TASK INPUTS:

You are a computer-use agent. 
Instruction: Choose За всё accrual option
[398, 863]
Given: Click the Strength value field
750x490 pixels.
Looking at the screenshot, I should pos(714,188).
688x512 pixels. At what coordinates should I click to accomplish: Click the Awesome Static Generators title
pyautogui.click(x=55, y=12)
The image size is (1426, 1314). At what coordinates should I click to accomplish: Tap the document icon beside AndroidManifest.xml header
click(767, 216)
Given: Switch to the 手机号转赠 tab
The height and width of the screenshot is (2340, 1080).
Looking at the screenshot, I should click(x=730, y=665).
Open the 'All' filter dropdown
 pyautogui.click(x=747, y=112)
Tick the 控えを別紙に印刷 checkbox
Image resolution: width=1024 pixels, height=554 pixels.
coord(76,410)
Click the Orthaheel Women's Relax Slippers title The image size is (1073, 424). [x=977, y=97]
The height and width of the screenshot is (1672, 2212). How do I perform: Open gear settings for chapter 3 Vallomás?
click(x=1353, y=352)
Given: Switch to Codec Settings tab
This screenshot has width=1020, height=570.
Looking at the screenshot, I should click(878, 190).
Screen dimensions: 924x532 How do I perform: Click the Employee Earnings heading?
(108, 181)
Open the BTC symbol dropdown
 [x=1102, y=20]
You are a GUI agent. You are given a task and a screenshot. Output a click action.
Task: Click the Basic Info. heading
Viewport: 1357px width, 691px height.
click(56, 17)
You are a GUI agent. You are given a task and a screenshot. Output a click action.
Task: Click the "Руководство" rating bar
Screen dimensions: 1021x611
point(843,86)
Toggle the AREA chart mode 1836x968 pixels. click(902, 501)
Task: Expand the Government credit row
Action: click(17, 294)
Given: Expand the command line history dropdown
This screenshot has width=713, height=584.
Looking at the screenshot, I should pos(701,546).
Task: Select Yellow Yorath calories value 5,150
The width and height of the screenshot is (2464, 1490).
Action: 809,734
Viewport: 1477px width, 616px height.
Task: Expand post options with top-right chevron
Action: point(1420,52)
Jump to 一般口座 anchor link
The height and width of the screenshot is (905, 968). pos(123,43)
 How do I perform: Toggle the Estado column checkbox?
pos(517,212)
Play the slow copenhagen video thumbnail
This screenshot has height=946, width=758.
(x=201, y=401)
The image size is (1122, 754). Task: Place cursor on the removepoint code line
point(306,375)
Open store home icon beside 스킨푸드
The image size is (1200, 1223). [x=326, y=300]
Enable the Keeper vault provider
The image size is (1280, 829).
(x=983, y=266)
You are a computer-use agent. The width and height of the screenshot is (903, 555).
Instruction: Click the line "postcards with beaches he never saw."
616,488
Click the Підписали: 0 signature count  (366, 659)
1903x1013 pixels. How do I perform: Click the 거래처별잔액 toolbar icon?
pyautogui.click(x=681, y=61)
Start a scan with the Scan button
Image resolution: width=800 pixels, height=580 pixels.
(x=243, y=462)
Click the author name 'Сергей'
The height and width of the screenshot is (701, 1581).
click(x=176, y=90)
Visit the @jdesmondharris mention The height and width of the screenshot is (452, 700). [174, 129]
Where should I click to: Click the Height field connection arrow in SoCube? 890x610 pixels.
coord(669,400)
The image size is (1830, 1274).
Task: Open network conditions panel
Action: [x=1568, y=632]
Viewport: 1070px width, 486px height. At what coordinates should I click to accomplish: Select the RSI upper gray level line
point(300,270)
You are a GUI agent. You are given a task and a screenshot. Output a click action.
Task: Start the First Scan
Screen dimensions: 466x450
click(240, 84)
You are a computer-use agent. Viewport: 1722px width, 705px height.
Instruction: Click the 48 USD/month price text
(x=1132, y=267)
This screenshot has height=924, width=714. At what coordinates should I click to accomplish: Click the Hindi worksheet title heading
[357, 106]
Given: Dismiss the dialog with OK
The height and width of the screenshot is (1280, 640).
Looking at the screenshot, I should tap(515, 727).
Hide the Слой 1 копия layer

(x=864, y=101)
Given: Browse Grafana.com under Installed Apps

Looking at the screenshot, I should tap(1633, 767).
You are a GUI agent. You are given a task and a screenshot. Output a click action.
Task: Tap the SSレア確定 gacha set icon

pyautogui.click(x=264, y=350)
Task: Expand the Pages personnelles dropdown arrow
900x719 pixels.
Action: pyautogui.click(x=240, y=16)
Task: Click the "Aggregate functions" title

TASK OBJECTIVE: Can you convert every line above into a JSON list of strings, one string per line, with the blank lines left out?

THE SOLUTION:
[
  "You are a computer-use agent. ",
  "Instruction: Choose За всё accrual option",
  "[398, 863]",
  "Given: Click the Strength value field",
  "750x490 pixels.",
  "Looking at the screenshot, I should pos(714,188).",
  "688x512 pixels. At what coordinates should I click to accomplish: Click the Awesome Static Generators title",
  "pyautogui.click(x=55, y=12)",
  "The image size is (1426, 1314). At what coordinates should I click to accomplish: Tap the document icon beside AndroidManifest.xml header",
  "click(767, 216)",
  "Given: Switch to the 手机号转赠 tab",
  "The height and width of the screenshot is (2340, 1080).",
  "Looking at the screenshot, I should click(x=730, y=665).",
  "Open the 'All' filter dropdown",
  " pyautogui.click(x=747, y=112)",
  "Tick the 控えを別紙に印刷 checkbox",
  "Image resolution: width=1024 pixels, height=554 pixels.",
  "coord(76,410)",
  "Click the Orthaheel Women's Relax Slippers title The image size is (1073, 424). [x=977, y=97]",
  "The height and width of the screenshot is (1672, 2212). How do I perform: Open gear settings for chapter 3 Vallomás?",
  "click(x=1353, y=352)",
  "Given: Switch to Codec Settings tab",
  "This screenshot has width=1020, height=570.",
  "Looking at the screenshot, I should click(878, 190).",
  "Screen dimensions: 924x532 How do I perform: Click the Employee Earnings heading?",
  "(108, 181)",
  "Open the BTC symbol dropdown",
  " [x=1102, y=20]",
  "You are a GUI agent. You are given a task and a screenshot. Output a click action.",
  "Task: Click the Basic Info. heading",
  "Viewport: 1357px width, 691px height.",
  "click(56, 17)",
  "You are a GUI agent. You are given a task and a screenshot. Output a click action.",
  "Task: Click the \"Руководство\" rating bar",
  "Screen dimensions: 1021x611",
  "point(843,86)",
  "Toggle the AREA chart mode 1836x968 pixels. click(902, 501)",
  "Task: Expand the Government credit row",
  "Action: click(17, 294)",
  "Given: Expand the command line history dropdown",
  "This screenshot has width=713, height=584.",
  "Looking at the screenshot, I should pos(701,546).",
  "Task: Select Yellow Yorath calories value 5,150",
  "The width and height of the screenshot is (2464, 1490).",
  "Action: 809,734",
  "Viewport: 1477px width, 616px height.",
  "Task: Expand post options with top-right chevron",
  "Action: point(1420,52)",
  "Jump to 一般口座 anchor link",
  "The height and width of the screenshot is (905, 968). pos(123,43)",
  " How do I perform: Toggle the Estado column checkbox?",
  "pos(517,212)",
  "Play the slow copenhagen video thumbnail",
  "This screenshot has height=946, width=758.",
  "(x=201, y=401)",
  "The image size is (1122, 754). Task: Place cursor on the removepoint code line",
  "point(306,375)",
  "Open store home icon beside 스킨푸드",
  "The image size is (1200, 1223). [x=326, y=300]",
  "Enable the Keeper vault provider",
  "The image size is (1280, 829).",
  "(x=983, y=266)",
  "You are a computer-use agent. The width and height of the screenshot is (903, 555).",
  "Instruction: Click the line \"postcards with beaches he never saw.\"",
  "616,488",
  "Click the Підписали: 0 signature count  (366, 659)",
  "1903x1013 pixels. How do I perform: Click the 거래처별잔액 toolbar icon?",
  "pyautogui.click(x=681, y=61)",
  "Start a scan with the Scan button",
  "Image resolution: width=800 pixels, height=580 pixels.",
  "(x=243, y=462)",
  "Click the author name 'Сергей'",
  "The height and width of the screenshot is (701, 1581).",
  "click(x=176, y=90)",
  "Visit the @jdesmondharris mention The height and width of the screenshot is (452, 700). [174, 129]",
  "Where should I click to: Click the Height field connection arrow in SoCube? 890x610 pixels.",
  "coord(669,400)",
  "The image size is (1830, 1274).",
  "Task: Open network conditions panel",
  "Action: [x=1568, y=632]",
  "Viewport: 1070px width, 486px height. At what coordinates should I click to accomplish: Select the RSI upper gray level line",
  "point(300,270)",
  "You are a GUI agent. You are given a task and a screenshot. Output a click action.",
  "Task: Start the First Scan",
  "Screen dimensions: 466x450",
  "click(240, 84)",
  "You are a computer-use agent. Viewport: 1722px width, 705px height.",
  "Instruction: Click the 48 USD/month price text",
  "(x=1132, y=267)",
  "This screenshot has height=924, width=714. At what coordinates should I click to accomplish: Click the Hindi worksheet title heading",
  "[357, 106]",
  "Given: Dismiss the dialog with OK",
  "The height and width of the screenshot is (1280, 640).",
  "Looking at the screenshot, I should tap(515, 727).",
  "Hide the Слой 1 копия layer",
  "(x=864, y=101)",
  "Given: Browse Grafana.com under Installed Apps",
  "Looking at the screenshot, I should tap(1633, 767).",
  "You are a GUI agent. You are given a task and a screenshot. Output a click action.",
  "Task: Tap the SSレア確定 gacha set icon",
  "pyautogui.click(x=264, y=350)",
  "Task: Expand the Pages personnelles dropdown arrow",
  "900x719 pixels.",
  "Action: pyautogui.click(x=240, y=16)",
  "Task: Click the \"Aggregate functions\" title"
]